## List of tasks
1. In the article on LVM and JFS, for which operating system were LVM and JFS originally created?
2. Repeat the part of the article on LVM and JFS starting with "First off, I'll" and going on through "out long ago.".

## Text provided
⟨

By Michal Necasek ©October 2000

References on LVM and JFS:


Basic concepts

LVM and JFS are not exactly new in the OS/2 world, they were first introduced in OS/2 Warp Server for e-business, aka WSeB, about two years ago. But only few lucky OS/2 users (including me) use WSeB on their home/office machines. Thus the upcoming Serenity Systems' eComStation (eCS) will be the first exposure to LVM/JFS for many OS/2 users. Many of the prospective eCS owners have understandable concerns about these new concepts, sometimes they perhaps even fear them. In this article I will try to explain the basic concepts introduced by LVM and JFS and some of the logic behind them.

First off, I'll finally explain what those acronyms are: LVM stands for Logical Volume Manager and JFS is a Journaled File System. Not much clearer, is it? It will be later - I hope.

LVM and JFS didn't originate on OS/2. They were created for AIX, IBM's high-end Unix clone running on IBM's RS/6000 hardware. For the users that means that all the really nasty bugs were ironed out long ago.

⟩

## Material provided
⟨

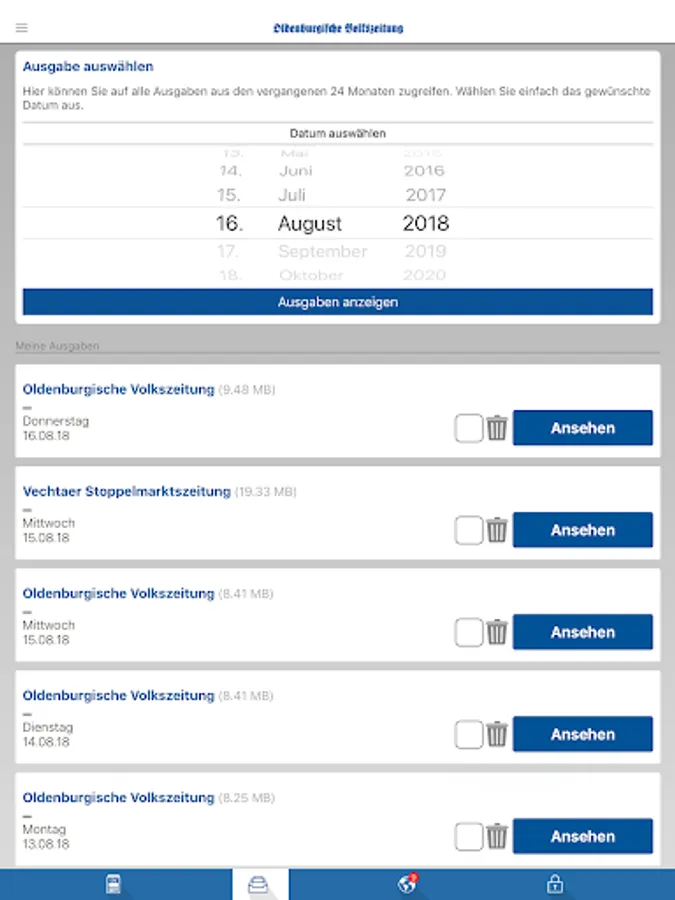Open the downloaded issues tab icon
Screen dimensions: 675x900
(x=260, y=883)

⟩

## Answer set
1. AIX, IBM's high-end Unix clone running on IBM's RS/6000 hardware.

2.
First off, I'll finally explain what those acronyms are: LVM stands for Logical Volume Manager and JFS is a Journaled File System. Not much clearer, is it? It will be later - I hope.

LVM and JFS didn't originate on OS/2. They were created for AIX, IBM's high-end Unix clone running on IBM's RS/6000 hardware. For the users that means that all the really nasty bugs were ironed out long ago.